I am working with a tool our library uses, called MetaLib, which allows a person to search one or more of our databases for articles and then connects to the full text by pulling various metadata and putting into an OpenURL. MetaLib uses Perl-based regex in it's configuration files to pull the data. I'm new to regex and am having trouble setting up the configuration for a particular database.

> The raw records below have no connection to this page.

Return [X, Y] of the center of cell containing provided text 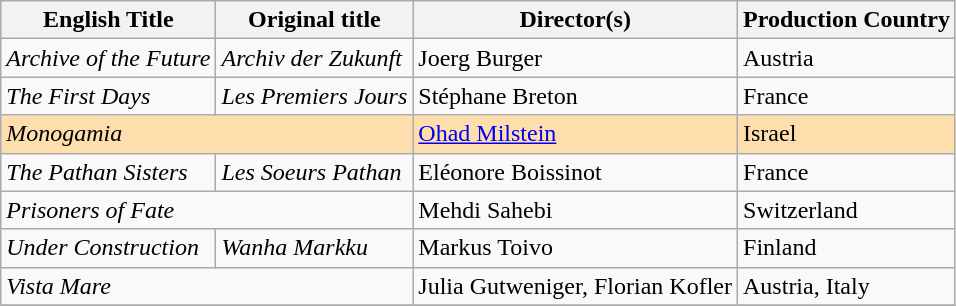
Finland [847, 248]
Austria [847, 58]
Les Premiers Jours [314, 96]
Israel [847, 134]
Wanha Markku [314, 248]
Eléonore Boissinot [576, 172]
The First Days [108, 96]
The Pathan Sisters [108, 172]
Ohad Milstein [576, 134]
Joerg Burger [576, 58]
Prisoners of Fate [207, 210]
Original title [314, 20]
Monogamia [207, 134]
Production Country [847, 20]
Under Construction [108, 248]
Director(s) [576, 20]
Markus Toivo [576, 248]
English Title [108, 20]
Archiv der Zukunft [314, 58]
Archive of the Future [108, 58]
Vista Mare [207, 286]
Les Soeurs Pathan [314, 172]
Julia Gutweniger, Florian Kofler [576, 286]
Austria, Italy [847, 286]
Stéphane Breton [576, 96]
Switzerland [847, 210]
Mehdi Sahebi [576, 210]
Output the [X, Y] coordinate of the center of the cell containing the given text.  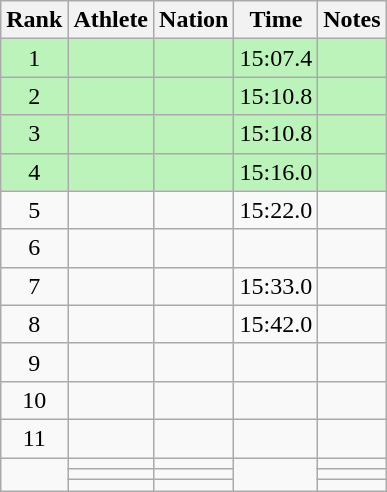
6 [34, 248]
15:42.0 [276, 324]
4 [34, 172]
Nation [194, 20]
15:33.0 [276, 286]
7 [34, 286]
11 [34, 438]
15:22.0 [276, 210]
Notes [352, 20]
Time [276, 20]
3 [34, 134]
1 [34, 58]
15:07.4 [276, 58]
10 [34, 400]
9 [34, 362]
8 [34, 324]
5 [34, 210]
15:16.0 [276, 172]
2 [34, 96]
Athlete [111, 20]
Rank [34, 20]
Locate the cell with the specified text and output its (X, Y) center coordinate. 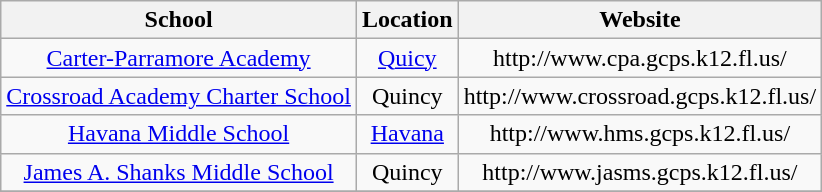
http://www.jasms.gcps.k12.fl.us/ (640, 172)
Website (640, 20)
http://www.crossroad.gcps.k12.fl.us/ (640, 96)
Havana Middle School (179, 134)
Carter-Parramore Academy (179, 58)
School (179, 20)
http://www.hms.gcps.k12.fl.us/ (640, 134)
James A. Shanks Middle School (179, 172)
Quicy (407, 58)
Havana (407, 134)
http://www.cpa.gcps.k12.fl.us/ (640, 58)
Crossroad Academy Charter School (179, 96)
Location (407, 20)
Find where the given text appears and provide that cell's center as [x, y] coordinate. 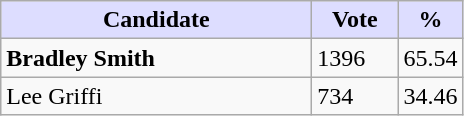
% [430, 20]
Vote [355, 20]
Bradley Smith [156, 58]
34.46 [430, 96]
Lee Griffi [156, 96]
734 [355, 96]
1396 [355, 58]
65.54 [430, 58]
Candidate [156, 20]
Search for the cell housing the specified text and yield its [X, Y] center coordinate. 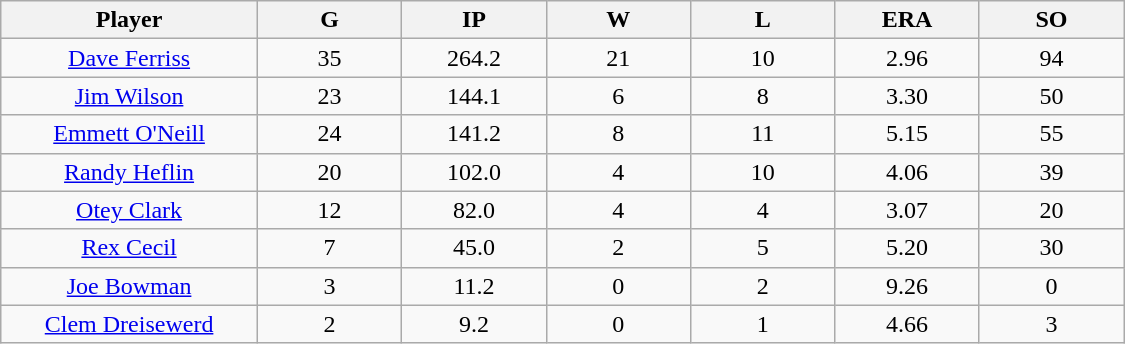
5.15 [907, 134]
11 [763, 134]
L [763, 20]
Rex Cecil [130, 248]
SO [1051, 20]
Clem Dreisewerd [130, 324]
Emmett O'Neill [130, 134]
21 [618, 58]
30 [1051, 248]
24 [329, 134]
45.0 [474, 248]
102.0 [474, 172]
IP [474, 20]
50 [1051, 96]
Randy Heflin [130, 172]
Joe Bowman [130, 286]
ERA [907, 20]
Jim Wilson [130, 96]
264.2 [474, 58]
5 [763, 248]
3.07 [907, 210]
12 [329, 210]
5.20 [907, 248]
35 [329, 58]
144.1 [474, 96]
9.26 [907, 286]
23 [329, 96]
4.06 [907, 172]
4.66 [907, 324]
39 [1051, 172]
82.0 [474, 210]
3.30 [907, 96]
G [329, 20]
9.2 [474, 324]
1 [763, 324]
Player [130, 20]
W [618, 20]
7 [329, 248]
2.96 [907, 58]
Dave Ferriss [130, 58]
55 [1051, 134]
6 [618, 96]
11.2 [474, 286]
141.2 [474, 134]
Otey Clark [130, 210]
94 [1051, 58]
Capture the cell that displays the provided text and extract its (X, Y) central coordinate. 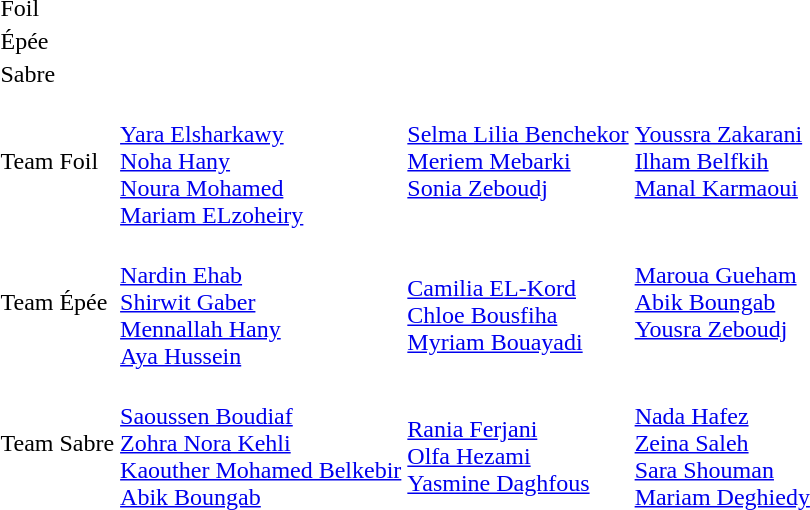
Selma Lilia BenchekorMeriem MebarkiSonia Zeboudj (518, 161)
Camilia EL-KordChloe BousfihaMyriam Bouayadi (518, 302)
Nardin EhabShirwit GaberMennallah HanyAya Hussein (261, 302)
Yara ElsharkawyNoha HanyNoura MohamedMariam ELzoheiry (261, 161)
Output the (X, Y) coordinate of the center of the cell containing the given text.  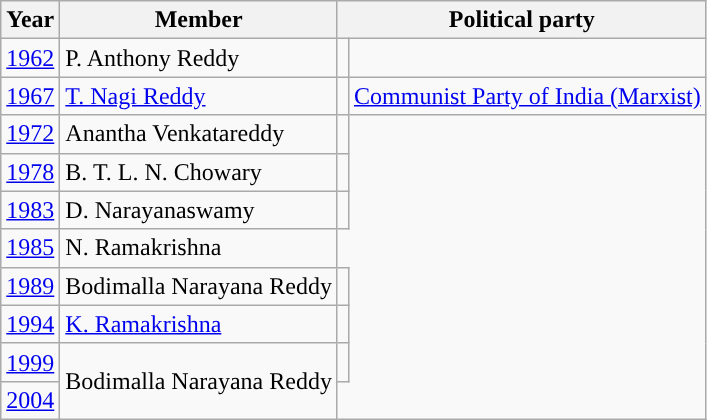
1983 (30, 210)
T. Nagi Reddy (199, 96)
Year (30, 20)
K. Ramakrishna (199, 324)
1989 (30, 286)
1985 (30, 248)
N. Ramakrishna (199, 248)
Anantha Venkatareddy (199, 134)
1978 (30, 172)
1972 (30, 134)
1994 (30, 324)
Political party (522, 20)
B. T. L. N. Chowary (199, 172)
1967 (30, 96)
D. Narayanaswamy (199, 210)
2004 (30, 400)
Communist Party of India (Marxist) (528, 96)
Member (199, 20)
1962 (30, 58)
1999 (30, 362)
P. Anthony Reddy (199, 58)
Scan for the cell matching the given text and deliver its (x, y) coordinate at center. 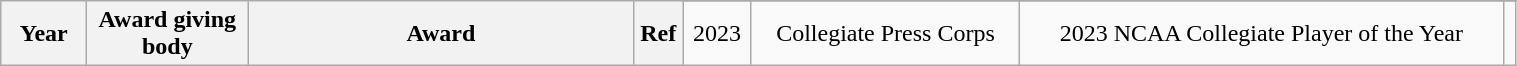
Collegiate Press Corps (885, 34)
Year (44, 34)
2023 (716, 34)
Ref (658, 34)
2023 NCAA Collegiate Player of the Year (1262, 34)
Award (441, 34)
Award giving body (168, 34)
Search for the cell housing the specified text and yield its [x, y] center coordinate. 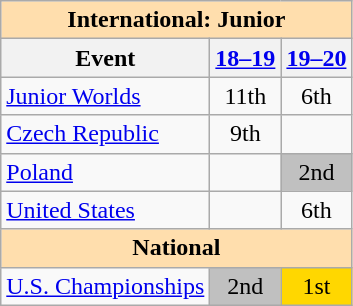
9th [246, 134]
Poland [106, 172]
United States [106, 210]
18–19 [246, 58]
Event [106, 58]
National [176, 248]
11th [246, 96]
International: Junior [176, 20]
19–20 [316, 58]
Junior Worlds [106, 96]
U.S. Championships [106, 286]
Czech Republic [106, 134]
1st [316, 286]
Locate the cell with the specified text and output its [x, y] center coordinate. 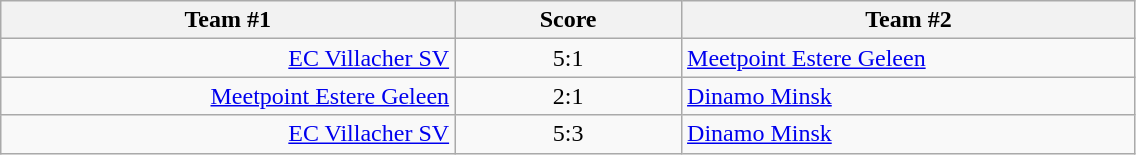
Team #2 [909, 20]
Score [568, 20]
Team #1 [228, 20]
2:1 [568, 96]
5:1 [568, 58]
5:3 [568, 134]
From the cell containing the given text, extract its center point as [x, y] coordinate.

The majority of the citation information is kept in one field, field "g". My problem I have is that the article page numbers may be in one of two formats:
1) g JOURNAL OF CHINA UNIVERSITY OF GEOSCIENCES v.18, no.1, pp.49-59, March 2007. (ISSN 1002-0705; Over 10 refs)-59
2) g OIL GEOPHYS. PROSPECTING v.39, no.2, pp.VI,218-221, 4/5/2004. (ISSN 1000-7210; 2 refs; In Chinese)-221
As you can see, the page numbers may come immediately after the "pp." or they may follow some roman numerals. I need to create a regular expression that will pull the page numbers either way. I've created a couple of expressions but neither seems to work:
(?<=pp\.)(?([A-Z][A-Z]?)(?<=,)(\d{1,}-\d{1,})|(?<=pp\.)(\d{1,}-\d{1,}))
(?(pp\.[A-Z][A-Z]?)(\d{1,}-\d{1,})|((?<=pp\.)(\d{1,}-\d{1,})))
Any assistance would be appreciated.